Presented in collaboration with Kelly Writers House
Perhaps no other art allows us to appreciate the complexity of migration more so than poetry. A poem can illuminate not only the structural forces that bring about the mass movement of people, but also the individual experiences and personal feelings that migrants contend with—be they sorrow and joy, longing and belonging, anxiety and excitement, all of which can cohere in a poem. Please join us as four outstanding poets, Ahmad Almallah, Herman Beavers, Fatemeh Shams, and Lyrae Van Clief-Stefanon read works that reflect on an enduring feature of the human experience, migration.
Cosponsored by Penn's Departments of English and Near Eastern Languages & Civilizations; Middle East Center; and Kislak Center for Special Collections, Rare Books and Manuscripts.
Ahmad Almallah is a poet from Palestine. His first book of poems Bitter English is now available in the Phoenix Poets Series from the University of Chicago Press. Some of his poems and other writing appeared in Jacket2, Apiary, SAND, Michigan Quarterly Review, Cordite Poetry Review, Birmingham Poetry Review, Great River Review, Kenyon Review and forthcoming in American Poetry Review and Poetry. He is currently an artist-in-residence in Creative Writing at the University of Pennsylvania.
Herman Beavers is the Julie Beren Platt and Marc E. Platt President’s Distinguished Professor of English and Africana Studies at the University of Pennsylvania. He teaches courses in 20th Century and contemporary African American literature and creative writing. His most recent poems have appeared in The Langston Hughes Colloquy, MELUS, Versadelphia, Cleaver Magazine, The American Arts Quarterly, and Supplement. His poems have been anthologized in The 2014 (and 2020) Moonstone Anthology of Featured Poets, Obsession: Sestinas for the Twenty-First Century, We Real Cool: Philadelphia Celebrates Gwendolyn Brooks, Who Will Speak for America? and Show Us Your Papers. His chapbook, Obsidian Blues, was published in May 2017 as part of Agape Edition’s Morning House Chapbook Series. His latest chapbook The Vernell Poems was published by Moonstone Press in 2019. His scholarly monograph, Geography and the Political Imaginary in the Novels of Toni Morrison (Palgrave) was published in 2018. He is also the co-editor, with John W. Lowe, of Approaches to Teaching Gaines’ The Autobiography of Miss Jane Pittman and Other Works (Modern Language Association). He also serves as an advisory editor for The African American Review, The Black Scholar, The Journal of Black Studies, The Langston Hughes Review, and Modern Fiction Studies.

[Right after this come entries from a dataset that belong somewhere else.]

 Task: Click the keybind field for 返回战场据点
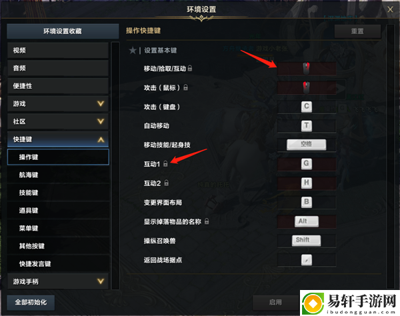(307, 260)
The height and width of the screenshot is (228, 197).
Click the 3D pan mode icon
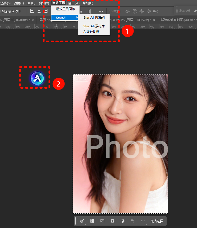[x=142, y=11]
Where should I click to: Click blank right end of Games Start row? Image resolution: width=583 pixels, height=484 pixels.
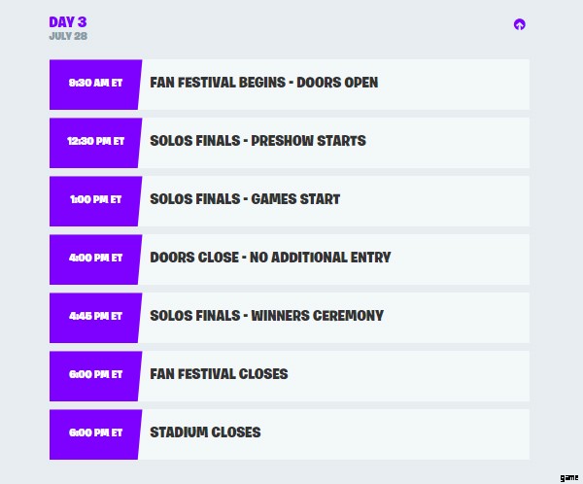point(466,200)
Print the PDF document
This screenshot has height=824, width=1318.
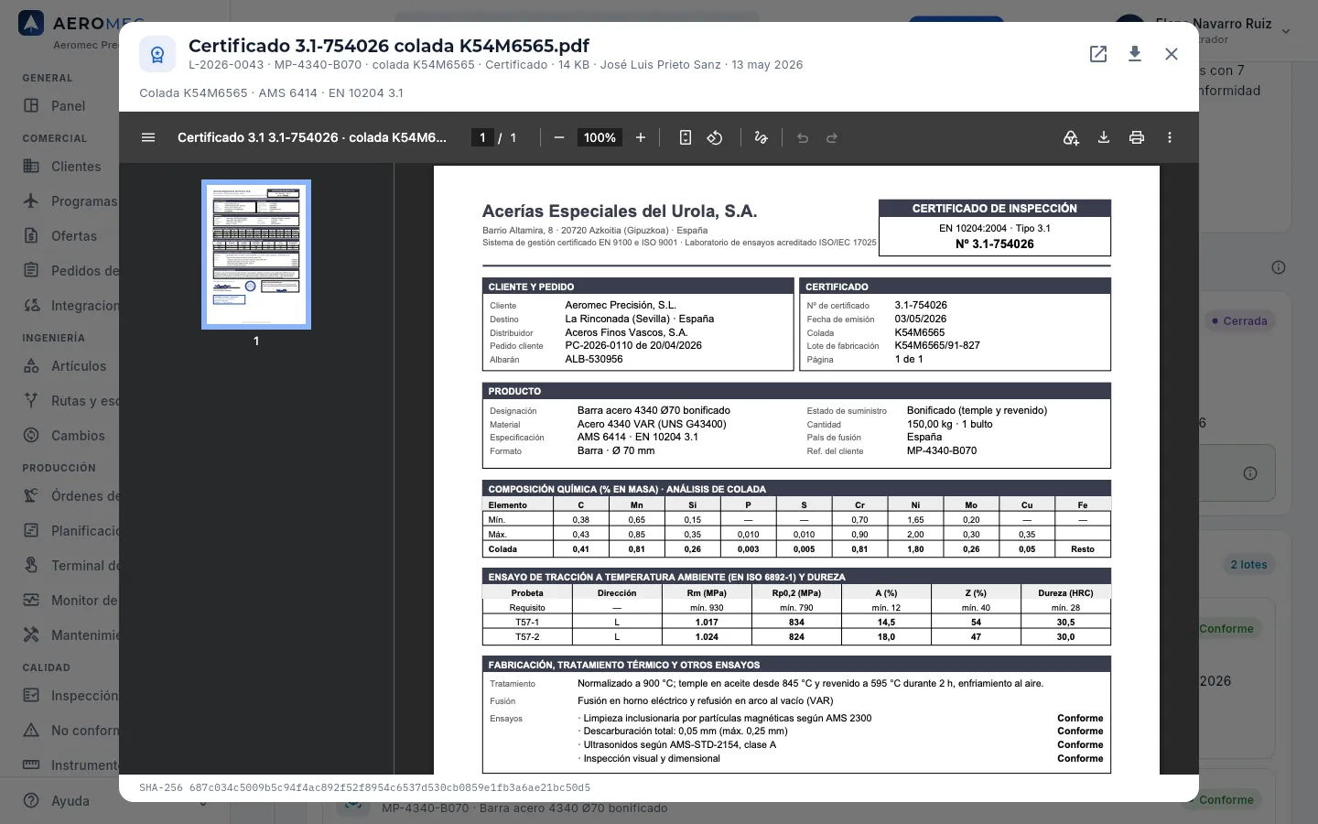[1137, 137]
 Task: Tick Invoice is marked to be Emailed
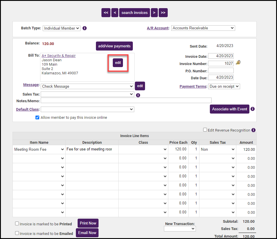(17, 233)
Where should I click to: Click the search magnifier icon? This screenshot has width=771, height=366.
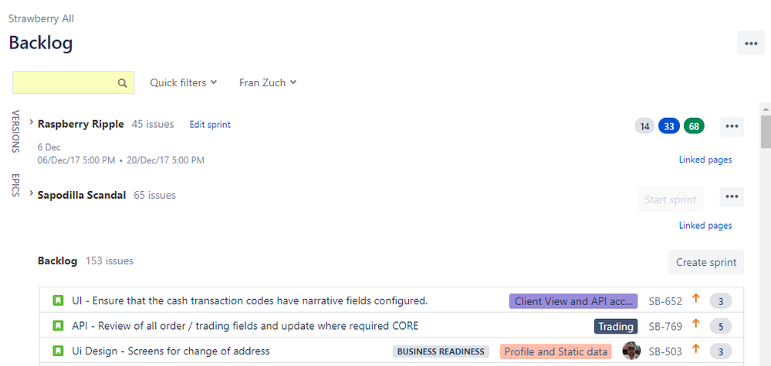tap(123, 83)
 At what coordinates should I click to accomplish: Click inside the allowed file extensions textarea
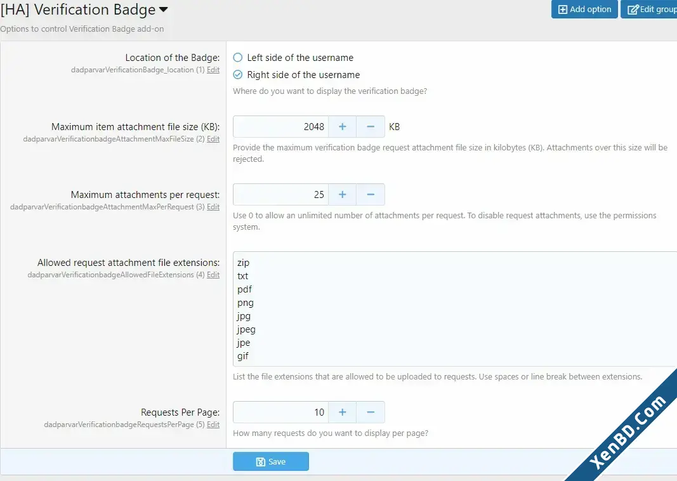(x=455, y=309)
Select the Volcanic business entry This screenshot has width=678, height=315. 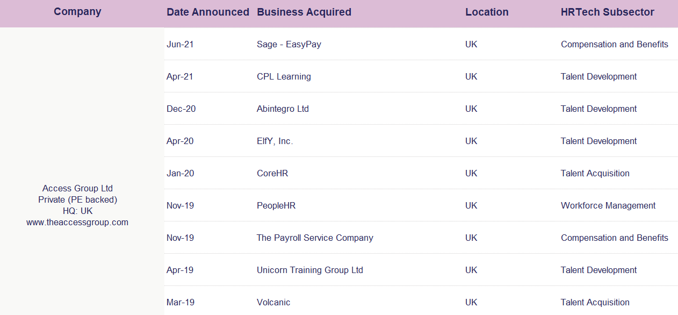273,302
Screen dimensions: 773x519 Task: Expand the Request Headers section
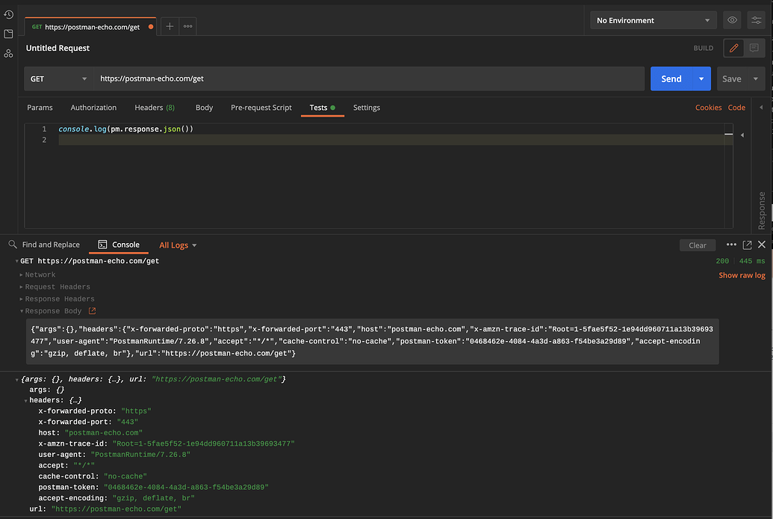57,287
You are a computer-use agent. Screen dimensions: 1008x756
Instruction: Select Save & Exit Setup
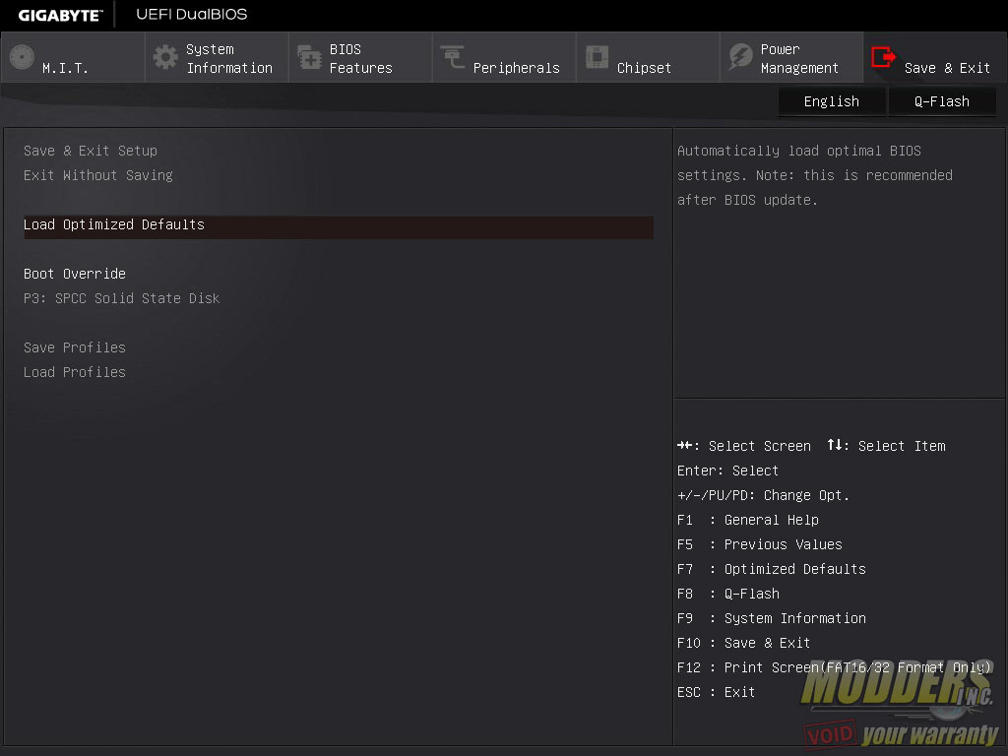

Fatemeh Shams is an internationally acclaimed poet with three poetry collections, When they Broke Down the Door (2016), Writing in the Mist (2014), and 88 (2012). Her third bilingual book of poems, won the Latifeh Yarshater annual book award in 2017. Some of her poems appeared in the London Poetry Magazine, Penguin Anthology, Michigan Quarterly, Jacket 2, Penn Sound, Exiled Writers Magazine, Iran’s Writers Association in Exile, Poetry Foundation, PBS, Life and Legends, MPT Magazine, and World Literature. Her poems have been translated to German, Kurdish, and Arabic. She holds a Ph.D. in Oriental Studies from Oxford University and currently serves as the assistant professor of Modern Persian Literature at the University of Pennsylvania.
Lyrae Van Clief-Stefanon is the author of Open Interval, a 2009 finalist for the National Book Award and the LA Times Book Prize, and Black Swan, winner of the 2001 Cave Canem Poetry Prize, as well as the chapbooks Leading with a Naked Body with Leela Chantrelle and Poems in Conversation and a Conversation with Elizabeth Alexander. She has been awarded fellowships from Cave Canem, the Lannan Foundation, and Civitella Ranieri. She has written plays and lyrics for The Cherry, an Ithaca arts collective, and in 2018, her work was featured in Courage Everywhere, celebrating women’s suffrage and the fight for political equality, at National Theatre London.